You might have expected this hunger for meaningless noise to be a major theme in Stephen Connor's series of talks entitled Noise (Radio 3, Monday- Friday), advertised as an "exploration of the noises at the edges of our lives which make the soundtrack of the late 20th century". Nothing of the kind: the thread which ran through all five programmes was the idea that in a world surrounded by more noise than ever before - the ticking of clocks, the revving of engines, the clacking of the Walkman, the trilling and blipping of phones, the whirrs, clicks and bleeps of computers - we tend to impose artificial meanings on noise, to construe them as a kind of speech. Dr Connor spoke of inhuman sounds pushing towards the condition of the voice, of the modern obsession with noise.

We are, certainly, obsessed with noise in the sense that we seem to want an awful lot of it. But the idea that obsession has anything to do with meaning seems plain wrong. Rather, we have become supremely tolerant of and indifferent to noise. What is happening in the modern world is that we are pushing voices towards the condition of inhuman sound, turning them into something merely mechanical.

A serendipitous piece of scheduling had The Music Machine (Radio 3, Monday- Friday) running a series of programmes on muzak, which Charles Hazlewood characterised as "the cement of modern life, which fills in all the gaps and excludes the draughts of silence". What became clear from these programmes was how far music is deprived of meaning when it is played constantly. It wasn't always like this - when Habitat first introduced in-store music in 1964, people would dance in the aisles; now, music teachers complain that students exposed to background music are becoming incapable of sitting down and listening.

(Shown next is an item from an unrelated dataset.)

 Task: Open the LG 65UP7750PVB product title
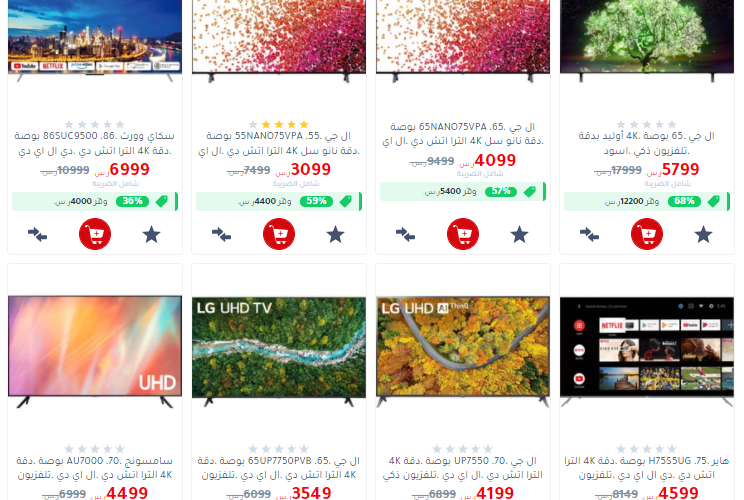[x=279, y=468]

We've learnt to ignore the meanings in sound more completely than ever before, in fact. You suspect that meaning only seems important when you have to sit down and write a series of talks on sound; and here, the effort to find meaning pushed Connor towards the condition of spouting significant- sounding nothings. In an episode devoted to sound and movement, for instance, he spoke of our ears being constantly assailed by "travelling sounds and the sounds of travel": but all sounds are, by definition, travelling sounds - sound is one way energy travels. Elsewhere, he opined that "the irritation induced by the Walkman is an irritation at knowing you have been reduced to the condition of a ghost for this person." Well, partly, maybe: mostly it's an irritation at the horrible noise they make.

Without wanting to detract from the punchiness of Connor's writing, and the joyful elegance and subtlety of Tim Dee's production, which plastered ambient noises all over Connor's words, most of what this series had to say struck me as absolute rubbish. Then again, does that matter? Who, after all, was listening?